Integrating High-Quality Audio into Mobile Design

Dave Sparks, Sonic Networks
Mar 29, 2005 (5:00 AM)

Multimedia functionality is becoming more important in handheld products, and consumers are demanding higher fidelity audio in their wireless devices, PCs, games, software applications, and music synthesizers.

In order to meet this demand and enable high-quality music playback on a wide range of consumer devices, product designers must trade-off performance, memory, and power consumption to optimize for user preferences and expectations. As a result, there are some key considerations when integrating audio synthesis into an embedded platform, including the functional components of the systems, related standards, design options, memory issues, and performance trade-offs.

Differentiating to Compete
As consumers continually demand more features and functionality from their mobile handsets, mobile operators continue to look for new ways to differentiate product offerings and expand revenue streams. In turn, these operators drive handset/terminal manufactures to provide them with products that offer the consumers more capabilities, features, and options. At the same time, they look to source handsets from manufactures that can offer their network some differentiation over their wireless competition.

MIDI Audio synthesis is one such feature that has provided an opportunity to both differentiate products and increase revenue by way of polyphonic ringtone capabilities. Therefore, it is becoming more important for embedded designers to understand the major issues and design techniques when integrating a high-quality audio synthesis solution into a mobile platform.

MIDI — The Format Standard
There are dozens of different file formats that have been developed over the years for storing data for audio synthesis. The most widely accepted standards-based format is the Standard MIDI File (SMF), a standard jointly overseen by the MIDI Manufacturers Association (MMA) and the Association of Musical Electronics Industry (AMEI).
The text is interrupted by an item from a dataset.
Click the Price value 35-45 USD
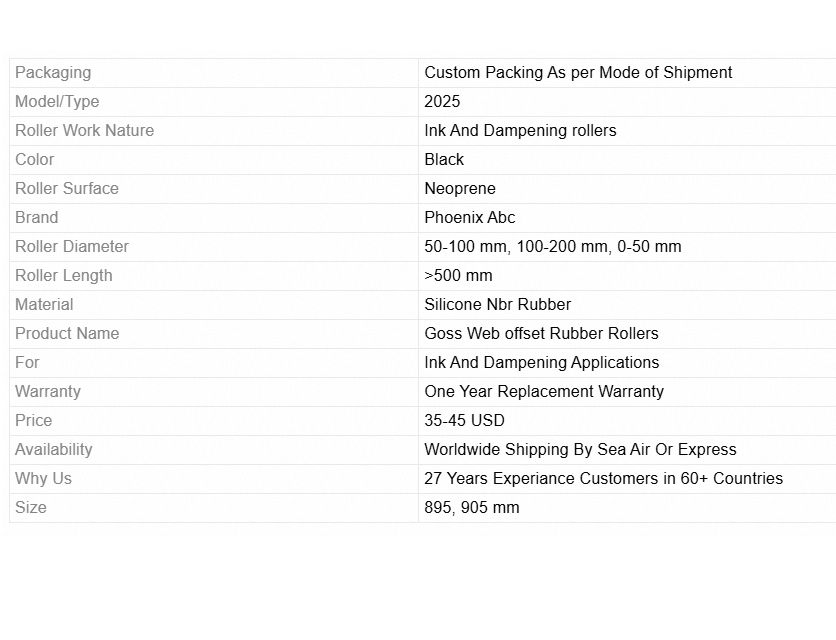 tap(464, 420)
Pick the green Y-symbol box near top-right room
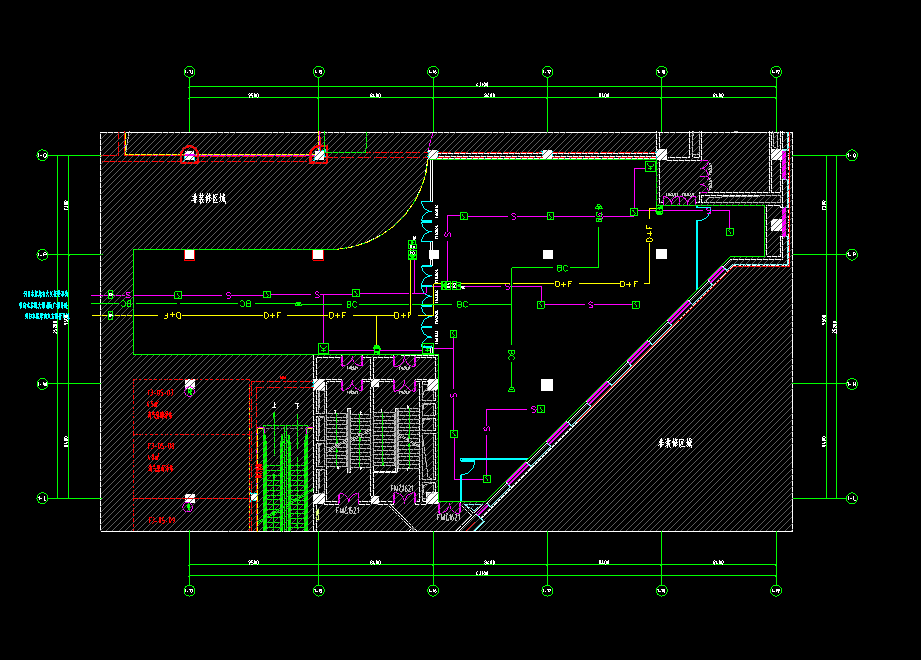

The MIDI standard originated as a protocol to transmit a musical performance over a 31.25Kbits/s serial cable. With limited bandwidth available, the protocol comprises primarily control data such as "Note-On," signifying the moment when a performer presses a note on a musical keyboard, and "Note-Off," signifying when the note is released.

The SMF format was created in the 1980's as a means to capture the MIDI data stream into a file for editing on a computer. Events are stored in a stream format with the addition of delta timestamps to mark the amount of time since the last event. The file format is very compact, with a typical files size between 10 and 100KB. A similar file stored in a perceptive audio coder format such as MP3 would be 4MB. While MIDI behaves similar to a codec at the receiver end, an encoder that can encode an arbitrary audio stream is impractical today.

Synthesizing Audio
MIDI is able to achieve these levels of "compression" because the audio data itself is not stored in the file, only the actions of the performer, similar to the concept of a player piano roll with its coded instructions of what notes to play when, how hard to play them and for what duration. The audio synthesis engine then interprets this data into audio producing actions using a synthesis algorithm. There are two common forms of synthesis used in mobile platforms today: frequency modulation (FM) and sample-based synthesis or more simply, sampling synthesizer.
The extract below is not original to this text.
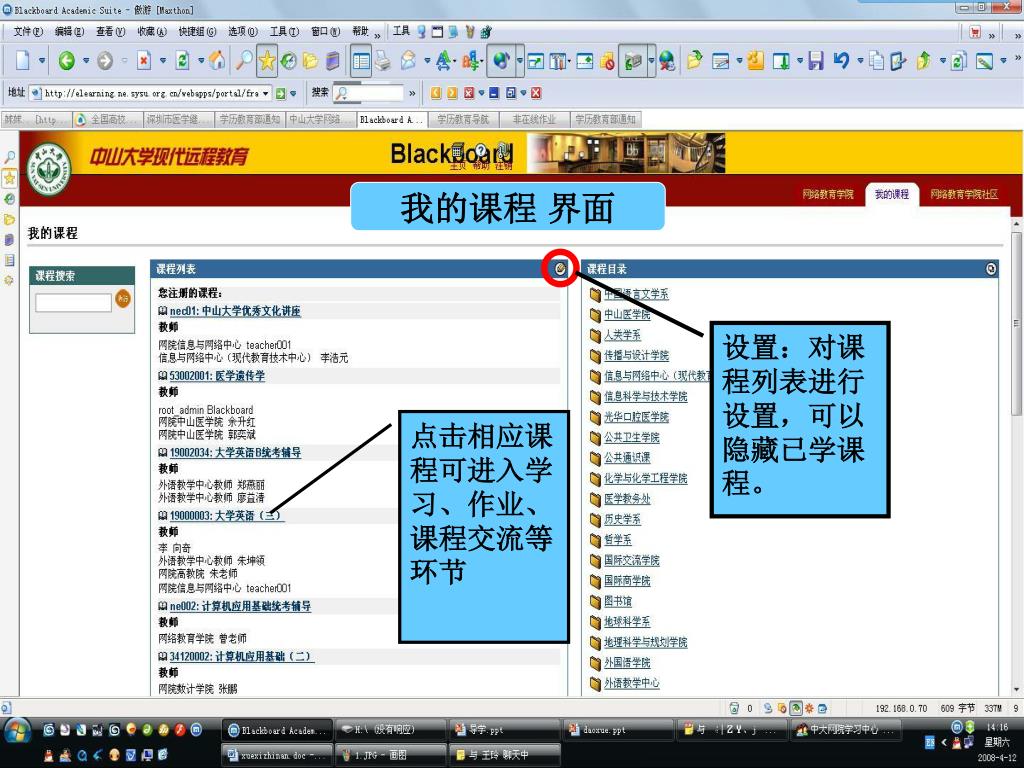Open the course list settings icon
This screenshot has height=768, width=1024.
561,268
FM synthesis uses a purely algorithmic technique of modulating a carrier signal with a modulator. The resulting output is a rich spectrum of sound created by the sums and differences of the two frequencies. By varying the amount of modulation applied to the carrier over time, the spectrum can be manipulated to imitate real instruments, or create new synthetic sounds. This is the synthesis technique popularized by Yamaha, and which is incorporated into their MA series of MIDI synthesis ICs.

In contrast, a sampling synthesizer utilizes recordings of actual instruments as well as synthetic sounds. By varying the playback speed through interpolation, a single recording can be used to synthesis a range of frequencies. The sound is often further manipulated using filters to dynamically vary the output spectrum.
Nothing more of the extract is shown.